EXERCISE OBJECTIVE: Please edit the Eugène Schueller passage between "Schueller developed an" and "(Ambre Solaire) skyrocketed.", inclusive, changing "Parisian hairdressers" to "Parisian barbers", and write out that stretch.

PROVIDED PASSAGE:
French pharmacist and entrepreneur, founder of L'Oréal (1881–1957)

Eugène Paul Louis Schueller (20 March 1881 – 23 August 1957) was a French chemist and entrepreneur who was the founder of L'Oréal, a leading company in cosmetics and beauty.

==Founding of L'Oréal ==
Schueller was of Alsatian origin. He graduated in 1904 from the Institut de Chimie Appliquée de Paris (now Chimie ParisTech) and became a laboratory assistant under Victor Auger (father of Pierre Victor Auger) at Sorbonne. A barber asked him to develop a new hair dye, but Schueller took this opportunity to lead his own research shop.

Schueller developed an innovative hair-color formula in 1907, which he called Oréale. He formulated and manufactured his own products, and sold them to Parisian hairdressers.

In 1909, he registered his company, the Société Française de Teintures Inoffensives pour Cheveux (French Company of Inoffensive Hair Dyes), the future L'Oréal. In his production unit, he developed the concept of proportional salary. In 1936, the social reforms led by Léon Blum in France suddenly created a vacation industry, and the sales of L'Oréal's sunscreen (Ambre Solaire) skyrocketed.

== Support for fascism ==
During the early twentieth century, Schueller provided financial support and held meetings for La Cagoule at L'Oréal headquarters. La Cagoule was a violent French fascist-leaning, antisemitic and anti-communist group whose leader formed a political party Mouvement Social Révolutionnaire (MSR, Social Revolutionary Movement) which in Occupied France supported the Vichy collaboration with the conquerors from Nazi Germany.

In La révolution de l’économie (1941), he wrote:

I know full well that we don't have the chance that the Nazis did, coming to power in 1933... We don't have the gift that the Germans had…We don't have the faith of national-socialism. We don't have the dynamism of a Hitler pushing the world.

L'Oréal hired several members of the group as executives after World War II, such as Jacques Corrèze, who was CEO of the US operation. This involvement was extensively researched by Michael Bar-Zohar in his book Bitter Scent.

== Family ==
Schueller's daughter, Liliane Bettencourt, was the widow of André Bettencourt, with whom she had one daughter, Françoise Bettencourt Meyers, chairwoman of L'Oréal's board of directors and, according to Bloomberg Billionaires Index, the richest woman in the world and the 12th richest person, with a net worth of US$ 94.9 billion as of January 2022. Françoise Meyers is married to Jean-Pierre Meyers, whose rabbi grandfather was murdered in Auschwitz. In 2017, Liliane Bettencourt was the wealthiest woman in the world, with holdings estimated at $39.5 billion.

==Legacy==
The head office of L'Oréal in Clichy, Hauts-de-Seine is named Centre Eugène Schueller.

PROVIDED MATERIAL:
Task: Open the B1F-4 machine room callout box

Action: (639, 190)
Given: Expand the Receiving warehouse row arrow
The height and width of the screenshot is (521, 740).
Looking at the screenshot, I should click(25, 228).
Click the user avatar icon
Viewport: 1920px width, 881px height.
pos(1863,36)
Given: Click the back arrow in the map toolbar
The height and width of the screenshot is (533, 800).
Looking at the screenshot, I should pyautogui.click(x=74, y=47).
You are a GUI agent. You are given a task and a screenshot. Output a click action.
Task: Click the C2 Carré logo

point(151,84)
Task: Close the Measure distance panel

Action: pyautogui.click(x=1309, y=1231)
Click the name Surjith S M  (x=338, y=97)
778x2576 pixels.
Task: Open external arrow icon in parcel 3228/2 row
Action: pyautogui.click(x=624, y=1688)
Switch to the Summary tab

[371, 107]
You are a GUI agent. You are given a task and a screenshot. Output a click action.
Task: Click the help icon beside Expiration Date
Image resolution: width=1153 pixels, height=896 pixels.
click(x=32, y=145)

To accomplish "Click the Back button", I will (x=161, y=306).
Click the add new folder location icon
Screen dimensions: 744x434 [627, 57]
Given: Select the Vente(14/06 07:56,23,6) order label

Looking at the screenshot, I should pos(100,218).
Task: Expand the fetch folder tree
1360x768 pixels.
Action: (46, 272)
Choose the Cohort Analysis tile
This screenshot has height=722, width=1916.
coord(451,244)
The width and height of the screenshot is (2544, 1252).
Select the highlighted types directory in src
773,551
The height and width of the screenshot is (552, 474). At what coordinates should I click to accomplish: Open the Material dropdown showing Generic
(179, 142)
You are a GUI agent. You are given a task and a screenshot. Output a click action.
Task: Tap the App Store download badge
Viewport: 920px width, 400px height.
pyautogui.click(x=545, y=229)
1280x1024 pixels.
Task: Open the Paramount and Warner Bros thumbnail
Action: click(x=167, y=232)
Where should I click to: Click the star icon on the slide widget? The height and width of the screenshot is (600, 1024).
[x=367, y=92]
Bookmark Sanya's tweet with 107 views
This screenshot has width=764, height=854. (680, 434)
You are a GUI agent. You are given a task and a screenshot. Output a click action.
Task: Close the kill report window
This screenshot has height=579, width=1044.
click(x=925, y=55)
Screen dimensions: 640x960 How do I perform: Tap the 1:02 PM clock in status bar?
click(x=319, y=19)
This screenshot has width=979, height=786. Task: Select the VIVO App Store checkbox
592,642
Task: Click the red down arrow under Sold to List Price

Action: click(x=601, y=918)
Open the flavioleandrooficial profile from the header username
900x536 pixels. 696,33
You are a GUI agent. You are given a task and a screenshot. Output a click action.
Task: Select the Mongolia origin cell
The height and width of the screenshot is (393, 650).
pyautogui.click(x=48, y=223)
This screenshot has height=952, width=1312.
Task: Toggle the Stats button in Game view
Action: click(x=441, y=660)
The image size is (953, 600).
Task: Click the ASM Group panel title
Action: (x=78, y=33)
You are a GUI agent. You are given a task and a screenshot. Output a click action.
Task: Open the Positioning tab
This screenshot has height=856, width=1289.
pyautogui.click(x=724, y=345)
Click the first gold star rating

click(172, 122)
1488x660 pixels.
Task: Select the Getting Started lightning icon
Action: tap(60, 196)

ANSWER TO THIS EXERCISE:
Schueller developed an innovative hair-color formula in 1907, which he called Oréale. He formulated and manufactured his own products, and sold them to Parisian barbers.

In 1909, he registered his company, the Société Française de Teintures Inoffensives pour Cheveux (French Company of Inoffensive Hair Dyes), the future L'Oréal. In his production unit, he developed the concept of proportional salary. In 1936, the social reforms led by Léon Blum in France suddenly created a vacation industry, and the sales of L'Oréal's sunscreen (Ambre Solaire) skyrocketed.